Science

"Mutiny on the Joke Journal"

The question is an obvious one. Is a magazine devoted to "irreproducible" research itself irreplaceable? According to Marc Abrahams, the answer is no.

Abrahams is the former editor of the popualr monthly science humor magazine Journal of Irreproducible Results (JIR). He, the magazine's staff, and its regular contributors, including a number of Nobel Laureates, have left JIR to form a new humor publication, the Annals of Improbable Research (AIR). The original founder of JIR, virologist Alex Kohn, has also joined the exodus: He will be chairman of the editorial board and even coined the new name. Abrahams says everyone is excited about being called AIRheads.

Those close to the magazine say the surprise move stems from Abrahams' dissatisfaction with support from JIR publisher Blackwell Scientific Publications. Abrahams had tried to buy the rights to JIR from its owner, George Scherr, but was never able to agree upon a satisfactory price. Blackwell will publish their last issue of JIR in July, but an official there says that Scherr plans to somehow continue the magazine; AIR is expected on newsstands in the fall. And Abrahams assures JIR readers that AIR will take up sponsorship of the annual Ig Nobel awards honoring science of the most dubious sorts.

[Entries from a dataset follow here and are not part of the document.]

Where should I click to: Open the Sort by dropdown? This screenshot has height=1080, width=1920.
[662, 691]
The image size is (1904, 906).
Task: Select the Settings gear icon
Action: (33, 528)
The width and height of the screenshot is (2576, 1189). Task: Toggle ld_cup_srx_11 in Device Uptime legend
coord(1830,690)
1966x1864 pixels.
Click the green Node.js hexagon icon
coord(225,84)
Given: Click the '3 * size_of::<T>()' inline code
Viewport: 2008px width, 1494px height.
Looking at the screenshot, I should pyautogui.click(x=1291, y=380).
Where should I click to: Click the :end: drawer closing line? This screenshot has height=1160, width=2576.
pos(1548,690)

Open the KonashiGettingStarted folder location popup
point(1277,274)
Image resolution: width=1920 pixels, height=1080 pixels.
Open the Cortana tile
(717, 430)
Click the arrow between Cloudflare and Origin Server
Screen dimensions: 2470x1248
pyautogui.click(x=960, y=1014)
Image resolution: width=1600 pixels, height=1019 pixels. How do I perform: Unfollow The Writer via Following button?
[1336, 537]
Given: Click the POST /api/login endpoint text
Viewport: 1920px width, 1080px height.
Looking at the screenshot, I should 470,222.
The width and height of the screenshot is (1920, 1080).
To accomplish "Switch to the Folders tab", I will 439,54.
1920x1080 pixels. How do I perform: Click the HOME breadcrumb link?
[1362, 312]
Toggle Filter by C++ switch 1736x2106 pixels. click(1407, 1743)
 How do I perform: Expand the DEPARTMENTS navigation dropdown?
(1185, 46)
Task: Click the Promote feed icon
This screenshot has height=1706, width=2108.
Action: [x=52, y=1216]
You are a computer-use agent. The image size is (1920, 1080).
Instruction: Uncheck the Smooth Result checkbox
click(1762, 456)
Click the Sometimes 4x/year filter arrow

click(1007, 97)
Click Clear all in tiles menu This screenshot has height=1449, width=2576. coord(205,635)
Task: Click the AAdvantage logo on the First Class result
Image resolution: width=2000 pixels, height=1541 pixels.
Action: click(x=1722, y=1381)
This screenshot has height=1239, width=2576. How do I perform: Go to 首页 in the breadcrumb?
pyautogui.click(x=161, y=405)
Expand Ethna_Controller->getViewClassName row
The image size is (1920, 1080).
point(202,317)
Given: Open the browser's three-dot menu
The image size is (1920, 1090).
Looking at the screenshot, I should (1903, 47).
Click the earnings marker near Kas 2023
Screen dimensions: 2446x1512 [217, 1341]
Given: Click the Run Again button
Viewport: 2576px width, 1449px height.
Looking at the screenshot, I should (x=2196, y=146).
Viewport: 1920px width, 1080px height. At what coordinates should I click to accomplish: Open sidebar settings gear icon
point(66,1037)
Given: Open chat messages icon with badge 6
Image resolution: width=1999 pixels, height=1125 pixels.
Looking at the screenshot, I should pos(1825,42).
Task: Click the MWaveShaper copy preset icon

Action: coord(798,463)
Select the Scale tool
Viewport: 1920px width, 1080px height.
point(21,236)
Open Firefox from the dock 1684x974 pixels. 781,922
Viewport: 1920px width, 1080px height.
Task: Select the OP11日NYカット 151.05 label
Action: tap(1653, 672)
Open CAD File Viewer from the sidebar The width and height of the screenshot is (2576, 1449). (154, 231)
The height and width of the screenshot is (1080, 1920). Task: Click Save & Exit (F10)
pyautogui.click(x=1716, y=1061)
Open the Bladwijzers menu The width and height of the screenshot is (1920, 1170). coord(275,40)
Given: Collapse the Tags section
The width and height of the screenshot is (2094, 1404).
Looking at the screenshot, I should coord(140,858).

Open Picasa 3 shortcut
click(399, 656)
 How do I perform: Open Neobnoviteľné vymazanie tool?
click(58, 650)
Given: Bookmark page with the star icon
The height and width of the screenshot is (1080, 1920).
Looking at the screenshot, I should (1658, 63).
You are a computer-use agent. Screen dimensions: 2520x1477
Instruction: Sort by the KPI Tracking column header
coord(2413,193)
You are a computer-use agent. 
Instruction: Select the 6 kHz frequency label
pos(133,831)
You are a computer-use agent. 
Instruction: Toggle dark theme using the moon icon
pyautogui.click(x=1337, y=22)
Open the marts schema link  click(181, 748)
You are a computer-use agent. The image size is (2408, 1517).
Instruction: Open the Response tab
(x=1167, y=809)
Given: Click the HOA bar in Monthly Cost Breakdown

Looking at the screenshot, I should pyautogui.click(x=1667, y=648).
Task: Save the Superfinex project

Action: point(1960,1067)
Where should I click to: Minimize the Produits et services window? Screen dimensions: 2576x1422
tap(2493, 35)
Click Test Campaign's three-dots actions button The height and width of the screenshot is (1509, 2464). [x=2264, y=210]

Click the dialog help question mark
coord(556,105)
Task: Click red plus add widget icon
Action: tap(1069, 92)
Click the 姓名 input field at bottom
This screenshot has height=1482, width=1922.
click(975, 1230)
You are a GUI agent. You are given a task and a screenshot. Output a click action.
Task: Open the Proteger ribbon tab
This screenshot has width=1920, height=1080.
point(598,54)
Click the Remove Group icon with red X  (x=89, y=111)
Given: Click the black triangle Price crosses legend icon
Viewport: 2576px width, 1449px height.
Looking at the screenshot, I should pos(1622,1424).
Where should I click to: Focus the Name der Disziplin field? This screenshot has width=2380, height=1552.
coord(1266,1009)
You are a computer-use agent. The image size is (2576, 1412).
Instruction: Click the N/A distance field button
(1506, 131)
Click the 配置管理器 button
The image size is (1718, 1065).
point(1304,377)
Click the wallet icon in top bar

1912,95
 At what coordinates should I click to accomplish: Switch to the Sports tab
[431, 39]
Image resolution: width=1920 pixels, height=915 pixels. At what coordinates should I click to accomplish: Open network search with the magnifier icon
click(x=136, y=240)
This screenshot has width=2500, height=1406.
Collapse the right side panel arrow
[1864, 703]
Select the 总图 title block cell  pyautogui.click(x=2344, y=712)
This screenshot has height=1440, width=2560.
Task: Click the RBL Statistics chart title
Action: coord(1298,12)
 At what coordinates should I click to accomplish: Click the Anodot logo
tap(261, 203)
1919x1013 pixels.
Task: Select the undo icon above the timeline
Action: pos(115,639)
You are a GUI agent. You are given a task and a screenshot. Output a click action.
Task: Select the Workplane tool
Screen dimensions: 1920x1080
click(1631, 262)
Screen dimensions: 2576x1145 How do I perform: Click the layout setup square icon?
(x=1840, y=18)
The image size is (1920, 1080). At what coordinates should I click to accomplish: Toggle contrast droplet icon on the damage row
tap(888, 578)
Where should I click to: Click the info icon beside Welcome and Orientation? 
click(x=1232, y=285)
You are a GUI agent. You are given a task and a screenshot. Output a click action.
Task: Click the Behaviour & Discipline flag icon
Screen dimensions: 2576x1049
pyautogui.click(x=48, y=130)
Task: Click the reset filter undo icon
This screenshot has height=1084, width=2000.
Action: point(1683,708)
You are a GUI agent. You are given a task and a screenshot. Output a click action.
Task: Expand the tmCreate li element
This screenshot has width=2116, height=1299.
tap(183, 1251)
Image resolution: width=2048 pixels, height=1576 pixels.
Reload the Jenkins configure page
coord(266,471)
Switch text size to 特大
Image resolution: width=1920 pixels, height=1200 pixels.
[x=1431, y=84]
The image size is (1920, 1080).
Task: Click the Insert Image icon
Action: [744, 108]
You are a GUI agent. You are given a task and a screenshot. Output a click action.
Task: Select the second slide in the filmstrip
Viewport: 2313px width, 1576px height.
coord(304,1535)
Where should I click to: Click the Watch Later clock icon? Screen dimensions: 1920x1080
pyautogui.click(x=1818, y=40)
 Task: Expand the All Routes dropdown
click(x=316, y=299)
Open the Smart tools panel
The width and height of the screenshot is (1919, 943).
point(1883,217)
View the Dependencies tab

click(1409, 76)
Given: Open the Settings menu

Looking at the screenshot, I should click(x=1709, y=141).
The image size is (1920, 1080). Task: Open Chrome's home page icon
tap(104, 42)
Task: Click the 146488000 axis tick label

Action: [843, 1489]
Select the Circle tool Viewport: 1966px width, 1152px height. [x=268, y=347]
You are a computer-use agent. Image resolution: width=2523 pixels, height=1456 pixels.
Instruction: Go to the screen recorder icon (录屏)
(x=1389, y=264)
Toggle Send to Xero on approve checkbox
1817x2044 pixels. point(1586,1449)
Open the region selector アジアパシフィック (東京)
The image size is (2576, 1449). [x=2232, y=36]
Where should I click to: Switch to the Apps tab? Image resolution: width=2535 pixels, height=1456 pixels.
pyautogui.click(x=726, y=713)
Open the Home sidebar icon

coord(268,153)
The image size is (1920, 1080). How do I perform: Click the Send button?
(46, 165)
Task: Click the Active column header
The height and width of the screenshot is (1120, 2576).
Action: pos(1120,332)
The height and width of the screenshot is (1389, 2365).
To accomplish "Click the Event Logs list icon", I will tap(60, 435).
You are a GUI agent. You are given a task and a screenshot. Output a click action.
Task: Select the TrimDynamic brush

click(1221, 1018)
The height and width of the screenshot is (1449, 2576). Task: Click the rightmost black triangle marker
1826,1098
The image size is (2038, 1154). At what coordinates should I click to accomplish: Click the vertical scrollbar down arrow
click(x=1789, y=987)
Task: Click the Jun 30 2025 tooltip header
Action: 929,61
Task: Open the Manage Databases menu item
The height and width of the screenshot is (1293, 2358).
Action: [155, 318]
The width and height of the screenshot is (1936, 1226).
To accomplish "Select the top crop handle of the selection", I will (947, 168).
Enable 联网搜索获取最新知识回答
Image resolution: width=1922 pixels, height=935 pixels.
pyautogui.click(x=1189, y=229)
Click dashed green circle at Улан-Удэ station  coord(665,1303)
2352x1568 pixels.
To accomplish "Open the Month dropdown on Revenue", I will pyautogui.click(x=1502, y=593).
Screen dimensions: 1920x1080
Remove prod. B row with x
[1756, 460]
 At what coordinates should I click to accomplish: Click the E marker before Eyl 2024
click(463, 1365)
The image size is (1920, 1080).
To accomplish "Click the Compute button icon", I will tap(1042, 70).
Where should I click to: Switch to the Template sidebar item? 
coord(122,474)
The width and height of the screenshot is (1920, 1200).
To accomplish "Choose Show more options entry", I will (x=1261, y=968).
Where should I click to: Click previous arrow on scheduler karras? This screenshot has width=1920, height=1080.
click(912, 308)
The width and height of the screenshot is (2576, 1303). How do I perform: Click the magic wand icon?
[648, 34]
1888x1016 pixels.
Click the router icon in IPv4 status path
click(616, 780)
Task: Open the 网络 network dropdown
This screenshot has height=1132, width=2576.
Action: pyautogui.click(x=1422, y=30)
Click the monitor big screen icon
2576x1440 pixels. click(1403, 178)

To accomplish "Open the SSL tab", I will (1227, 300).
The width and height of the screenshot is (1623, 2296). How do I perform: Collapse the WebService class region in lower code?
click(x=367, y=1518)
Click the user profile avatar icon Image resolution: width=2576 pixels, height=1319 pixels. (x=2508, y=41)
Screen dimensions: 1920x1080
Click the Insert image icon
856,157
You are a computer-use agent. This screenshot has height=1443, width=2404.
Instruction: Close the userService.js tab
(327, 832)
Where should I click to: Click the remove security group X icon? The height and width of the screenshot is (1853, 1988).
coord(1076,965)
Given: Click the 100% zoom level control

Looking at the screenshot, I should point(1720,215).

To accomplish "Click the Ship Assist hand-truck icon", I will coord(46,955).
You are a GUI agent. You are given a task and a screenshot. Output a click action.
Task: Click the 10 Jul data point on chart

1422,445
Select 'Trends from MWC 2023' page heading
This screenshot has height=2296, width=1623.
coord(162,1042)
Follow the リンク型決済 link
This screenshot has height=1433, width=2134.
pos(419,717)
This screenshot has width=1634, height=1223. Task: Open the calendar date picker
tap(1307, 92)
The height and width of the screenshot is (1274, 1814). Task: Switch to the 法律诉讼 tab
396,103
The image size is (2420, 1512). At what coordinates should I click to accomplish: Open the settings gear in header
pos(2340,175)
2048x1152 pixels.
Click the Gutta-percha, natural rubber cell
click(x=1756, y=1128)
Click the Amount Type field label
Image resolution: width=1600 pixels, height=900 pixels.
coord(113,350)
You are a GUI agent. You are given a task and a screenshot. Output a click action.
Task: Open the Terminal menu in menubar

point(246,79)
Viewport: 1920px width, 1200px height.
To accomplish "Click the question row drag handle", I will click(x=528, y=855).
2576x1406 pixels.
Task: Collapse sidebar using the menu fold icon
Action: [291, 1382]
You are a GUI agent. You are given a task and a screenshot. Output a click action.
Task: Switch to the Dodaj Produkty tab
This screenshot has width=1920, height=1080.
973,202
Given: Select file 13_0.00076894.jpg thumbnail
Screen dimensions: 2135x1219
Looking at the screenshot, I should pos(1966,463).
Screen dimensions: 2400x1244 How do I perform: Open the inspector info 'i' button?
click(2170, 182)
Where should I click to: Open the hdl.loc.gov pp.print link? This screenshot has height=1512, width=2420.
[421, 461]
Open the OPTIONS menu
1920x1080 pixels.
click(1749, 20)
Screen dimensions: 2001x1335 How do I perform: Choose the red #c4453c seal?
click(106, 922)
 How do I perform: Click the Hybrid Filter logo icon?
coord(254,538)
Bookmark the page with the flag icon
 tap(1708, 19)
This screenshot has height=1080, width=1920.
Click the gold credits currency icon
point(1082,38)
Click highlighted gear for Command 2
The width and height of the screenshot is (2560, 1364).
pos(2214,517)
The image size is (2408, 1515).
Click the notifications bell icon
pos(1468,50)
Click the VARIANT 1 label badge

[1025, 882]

One past JIR contributor can hardly wait for the new magazine. "I do think it's important to send the message that science is fun," says chemist and Nobel Laureate Dudley Herschbach of Harvard University. Herschbach told Science he's writing an article detailing his quantum interpretation of intelligence (The QI of IQ) that explains why smart people sometimes act dumb and how temperature fluctuations drive IQ up and down. When asked whether his theory meant global warming would make the world smarter, he said he would have to go do the calculations.